## Exploratory Analysis of Skincare Subreddits

For this exploratory analysis, we are looking at skincare trends through reddit. Reddit has various skincare platforms, when searching "Skincare on Reddit" these are the top 3 subreddits: 

1. r/SkincareAddcition with 4.3m members
2. r/AsianBeauty with 2.9m members
3. r/30PlusSkinCare with 2.1m members

Additional, country specific subreddits: 
1. r/SkincareAddictionUK with 484k members
2. r/IndianSkincareAddicts with 242k members
3. r/AusSkincare with 177k members

There are other large subreddits such as:
1. r/Skincare_Addiction with 1.8 members
2. r/SkincareAddicts with 1m members
However, these two subreddits are likely spin-offs of r/SkincareAddition. While the rest of the subreddits target a nicher group (Asian brands, >30, UK, India, Aus), the demographic of these two would be similar to r/SkincareAddiction and thus will not be used. 

Exploratory data analysis will be on these three subreddits. We are going to first explore the top posts of each subreddits. 

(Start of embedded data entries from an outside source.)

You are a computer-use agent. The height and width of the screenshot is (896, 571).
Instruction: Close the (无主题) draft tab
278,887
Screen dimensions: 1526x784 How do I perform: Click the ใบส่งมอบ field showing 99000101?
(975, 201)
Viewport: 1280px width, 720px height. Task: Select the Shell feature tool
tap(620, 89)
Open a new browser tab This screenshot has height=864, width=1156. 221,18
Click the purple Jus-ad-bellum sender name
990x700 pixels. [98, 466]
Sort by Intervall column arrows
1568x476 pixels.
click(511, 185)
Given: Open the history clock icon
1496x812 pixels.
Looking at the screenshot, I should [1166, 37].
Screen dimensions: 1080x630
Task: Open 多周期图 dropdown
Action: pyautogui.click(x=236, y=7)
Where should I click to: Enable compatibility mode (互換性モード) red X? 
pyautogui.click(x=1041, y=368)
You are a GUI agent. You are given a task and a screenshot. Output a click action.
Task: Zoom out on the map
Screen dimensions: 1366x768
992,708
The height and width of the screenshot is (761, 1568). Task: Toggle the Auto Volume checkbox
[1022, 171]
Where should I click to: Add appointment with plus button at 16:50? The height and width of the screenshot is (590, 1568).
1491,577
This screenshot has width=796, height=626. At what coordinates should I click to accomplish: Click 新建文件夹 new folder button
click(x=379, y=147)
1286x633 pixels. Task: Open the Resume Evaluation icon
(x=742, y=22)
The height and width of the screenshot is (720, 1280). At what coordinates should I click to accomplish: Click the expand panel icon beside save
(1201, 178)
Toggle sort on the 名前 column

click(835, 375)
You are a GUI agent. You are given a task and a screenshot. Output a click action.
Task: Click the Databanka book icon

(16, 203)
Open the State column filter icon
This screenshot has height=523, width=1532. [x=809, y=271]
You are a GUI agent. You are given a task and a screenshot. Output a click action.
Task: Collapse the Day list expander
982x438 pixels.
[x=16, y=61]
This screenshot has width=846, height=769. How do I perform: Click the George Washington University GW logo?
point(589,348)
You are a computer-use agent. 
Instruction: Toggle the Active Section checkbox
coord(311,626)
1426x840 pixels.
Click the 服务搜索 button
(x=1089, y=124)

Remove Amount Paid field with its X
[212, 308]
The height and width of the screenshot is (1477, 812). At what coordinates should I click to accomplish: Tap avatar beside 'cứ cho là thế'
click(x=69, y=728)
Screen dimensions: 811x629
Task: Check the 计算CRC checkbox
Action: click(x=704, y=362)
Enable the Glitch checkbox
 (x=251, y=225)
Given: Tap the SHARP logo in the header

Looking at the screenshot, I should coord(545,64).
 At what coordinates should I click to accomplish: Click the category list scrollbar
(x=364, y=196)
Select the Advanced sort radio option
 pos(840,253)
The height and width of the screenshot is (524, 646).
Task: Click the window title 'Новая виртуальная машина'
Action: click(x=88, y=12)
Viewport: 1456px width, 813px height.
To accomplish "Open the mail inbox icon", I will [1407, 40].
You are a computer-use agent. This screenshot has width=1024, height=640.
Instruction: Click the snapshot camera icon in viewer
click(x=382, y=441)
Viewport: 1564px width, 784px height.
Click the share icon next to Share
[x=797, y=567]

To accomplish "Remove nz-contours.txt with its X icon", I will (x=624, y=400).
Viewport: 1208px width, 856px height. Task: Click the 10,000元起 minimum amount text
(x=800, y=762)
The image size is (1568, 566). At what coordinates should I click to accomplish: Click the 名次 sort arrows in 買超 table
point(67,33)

1st = just a table to see the top 100 posts 
2nd = table to see how often certain ingredients have been referenced over the three subs
3rd = table to see top posts which have referenced these ingredients in title 

### Step 1: Crawling a real world data set 
#### Step 1.1 Importing necessary functions and setting up PRAW

In [4]:
#import necessary functions (as needed so far)
import datetime 
import praw #reddit crawler
import pandas as pd

#things needed to use PRAW
client_id = '5KkxQHtUgHzvz6pPMTbvSw'
client_secret = 'mWXvZcxvcpyEheEt_gM_3ODTvOBw7g'
user_agent = 'cryinginpython98'

reddit = praw.Reddit(client_id=client_id,client_secret=client_secret,user_agent=user_agent)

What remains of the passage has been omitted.